_Your instructions_.
Transcribe every record without leaving anything out or changing a word.

-- Opening Marker --

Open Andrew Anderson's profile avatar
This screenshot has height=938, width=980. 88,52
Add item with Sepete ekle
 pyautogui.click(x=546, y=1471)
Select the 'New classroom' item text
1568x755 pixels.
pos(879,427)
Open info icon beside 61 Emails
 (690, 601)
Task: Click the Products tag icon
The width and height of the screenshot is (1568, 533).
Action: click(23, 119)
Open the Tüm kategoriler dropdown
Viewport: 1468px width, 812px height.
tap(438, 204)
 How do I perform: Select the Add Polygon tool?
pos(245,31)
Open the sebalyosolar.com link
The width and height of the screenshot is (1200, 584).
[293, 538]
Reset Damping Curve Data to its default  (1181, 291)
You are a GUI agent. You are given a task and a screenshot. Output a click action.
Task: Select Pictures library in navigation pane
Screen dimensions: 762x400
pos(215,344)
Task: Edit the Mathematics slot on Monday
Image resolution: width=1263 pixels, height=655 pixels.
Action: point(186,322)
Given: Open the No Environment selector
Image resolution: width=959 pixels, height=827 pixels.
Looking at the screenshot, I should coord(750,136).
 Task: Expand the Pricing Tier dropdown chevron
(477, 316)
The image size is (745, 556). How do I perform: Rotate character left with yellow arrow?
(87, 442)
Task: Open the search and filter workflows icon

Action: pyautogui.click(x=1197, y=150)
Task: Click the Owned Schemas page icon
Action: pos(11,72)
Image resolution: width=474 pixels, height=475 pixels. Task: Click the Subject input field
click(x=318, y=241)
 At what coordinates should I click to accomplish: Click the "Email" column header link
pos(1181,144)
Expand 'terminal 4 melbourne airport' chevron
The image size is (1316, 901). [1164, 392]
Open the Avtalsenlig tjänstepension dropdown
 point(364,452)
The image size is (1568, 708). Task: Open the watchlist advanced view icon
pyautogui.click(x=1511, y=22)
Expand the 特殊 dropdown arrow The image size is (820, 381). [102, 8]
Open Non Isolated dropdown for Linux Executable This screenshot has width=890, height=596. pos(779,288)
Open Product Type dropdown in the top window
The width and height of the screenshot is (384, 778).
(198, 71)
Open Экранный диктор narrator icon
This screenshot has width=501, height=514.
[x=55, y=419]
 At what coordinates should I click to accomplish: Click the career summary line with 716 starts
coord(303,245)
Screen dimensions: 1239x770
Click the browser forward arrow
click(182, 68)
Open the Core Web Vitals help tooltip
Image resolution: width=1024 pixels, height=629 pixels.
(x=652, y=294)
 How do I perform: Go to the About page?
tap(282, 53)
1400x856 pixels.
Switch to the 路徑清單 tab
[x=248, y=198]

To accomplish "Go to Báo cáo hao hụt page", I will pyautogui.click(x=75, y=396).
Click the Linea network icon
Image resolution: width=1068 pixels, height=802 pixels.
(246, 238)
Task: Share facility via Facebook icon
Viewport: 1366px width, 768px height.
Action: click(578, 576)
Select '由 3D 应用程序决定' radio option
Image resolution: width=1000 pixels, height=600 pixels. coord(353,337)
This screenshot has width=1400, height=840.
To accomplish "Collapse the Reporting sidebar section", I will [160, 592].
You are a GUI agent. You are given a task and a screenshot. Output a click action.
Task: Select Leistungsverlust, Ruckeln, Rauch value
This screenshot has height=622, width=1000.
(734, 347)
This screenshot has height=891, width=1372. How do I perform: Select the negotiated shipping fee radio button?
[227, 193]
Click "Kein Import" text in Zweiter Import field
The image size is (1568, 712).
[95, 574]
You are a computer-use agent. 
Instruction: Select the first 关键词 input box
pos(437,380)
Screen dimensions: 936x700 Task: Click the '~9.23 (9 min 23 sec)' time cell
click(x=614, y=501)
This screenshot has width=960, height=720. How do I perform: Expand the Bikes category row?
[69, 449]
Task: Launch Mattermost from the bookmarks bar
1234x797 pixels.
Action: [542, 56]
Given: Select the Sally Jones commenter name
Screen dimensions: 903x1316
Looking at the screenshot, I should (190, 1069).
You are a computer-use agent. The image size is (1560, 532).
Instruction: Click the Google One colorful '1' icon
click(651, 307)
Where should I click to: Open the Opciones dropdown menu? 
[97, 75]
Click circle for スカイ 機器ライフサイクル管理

-- Closing Marker --

_Solution to this task_.
Open Andrew Anderson's profile avatar
This screenshot has height=938, width=980. 88,52
Add item with Sepete ekle
 pyautogui.click(x=546, y=1471)
Select the 'New classroom' item text
1568x755 pixels.
pos(879,427)
Open info icon beside 61 Emails
 (690, 601)
Task: Click the Products tag icon
The width and height of the screenshot is (1568, 533).
Action: click(23, 119)
Open the Tüm kategoriler dropdown
Viewport: 1468px width, 812px height.
tap(438, 204)
 How do I perform: Select the Add Polygon tool?
pos(245,31)
Open the sebalyosolar.com link
The width and height of the screenshot is (1200, 584).
[293, 538]
Reset Damping Curve Data to its default  (1181, 291)
You are a GUI agent. You are given a task and a screenshot. Output a click action.
Task: Select Pictures library in navigation pane
Screen dimensions: 762x400
pos(215,344)
Task: Edit the Mathematics slot on Monday
Image resolution: width=1263 pixels, height=655 pixels.
Action: point(186,322)
Given: Open the No Environment selector
Image resolution: width=959 pixels, height=827 pixels.
Looking at the screenshot, I should coord(750,136).
 Task: Expand the Pricing Tier dropdown chevron
(477, 316)
The image size is (745, 556). How do I perform: Rotate character left with yellow arrow?
(87, 442)
Task: Open the search and filter workflows icon

Action: pyautogui.click(x=1197, y=150)
Task: Click the Owned Schemas page icon
Action: pos(11,72)
Image resolution: width=474 pixels, height=475 pixels. Task: Click the Subject input field
click(x=318, y=241)
 At what coordinates should I click to accomplish: Click the "Email" column header link
pos(1181,144)
Expand 'terminal 4 melbourne airport' chevron
The image size is (1316, 901). [1164, 392]
Open the Avtalsenlig tjänstepension dropdown
 point(364,452)
The image size is (1568, 708). Task: Open the watchlist advanced view icon
pyautogui.click(x=1511, y=22)
Expand the 特殊 dropdown arrow The image size is (820, 381). [102, 8]
Open Non Isolated dropdown for Linux Executable This screenshot has width=890, height=596. pos(779,288)
Open Product Type dropdown in the top window
The width and height of the screenshot is (384, 778).
(198, 71)
Open Экранный диктор narrator icon
This screenshot has width=501, height=514.
[x=55, y=419]
 At what coordinates should I click to accomplish: Click the career summary line with 716 starts
coord(303,245)
Screen dimensions: 1239x770
Click the browser forward arrow
click(182, 68)
Open the Core Web Vitals help tooltip
Image resolution: width=1024 pixels, height=629 pixels.
(x=652, y=294)
 How do I perform: Go to the About page?
tap(282, 53)
1400x856 pixels.
Switch to the 路徑清單 tab
[x=248, y=198]

To accomplish "Go to Báo cáo hao hụt page", I will pyautogui.click(x=75, y=396).
Click the Linea network icon
Image resolution: width=1068 pixels, height=802 pixels.
(246, 238)
Task: Share facility via Facebook icon
Viewport: 1366px width, 768px height.
Action: click(578, 576)
Select '由 3D 应用程序决定' radio option
Image resolution: width=1000 pixels, height=600 pixels. coord(353,337)
This screenshot has width=1400, height=840.
To accomplish "Collapse the Reporting sidebar section", I will [160, 592].
You are a GUI agent. You are given a task and a screenshot. Output a click action.
Task: Select Leistungsverlust, Ruckeln, Rauch value
This screenshot has height=622, width=1000.
(734, 347)
This screenshot has height=891, width=1372. How do I perform: Select the negotiated shipping fee radio button?
[227, 193]
Click "Kein Import" text in Zweiter Import field
The image size is (1568, 712).
[95, 574]
You are a computer-use agent. 
Instruction: Select the first 关键词 input box
pos(437,380)
Screen dimensions: 936x700 Task: Click the '~9.23 (9 min 23 sec)' time cell
click(x=614, y=501)
This screenshot has width=960, height=720. How do I perform: Expand the Bikes category row?
[69, 449]
Task: Launch Mattermost from the bookmarks bar
1234x797 pixels.
Action: [542, 56]
Given: Select the Sally Jones commenter name
Screen dimensions: 903x1316
Looking at the screenshot, I should (190, 1069).
You are a computer-use agent. The image size is (1560, 532).
Instruction: Click the Google One colorful '1' icon
click(651, 307)
Where should I click to: Open the Opciones dropdown menu? 
[97, 75]
Click circle for スカイ 機器ライフサイクル管理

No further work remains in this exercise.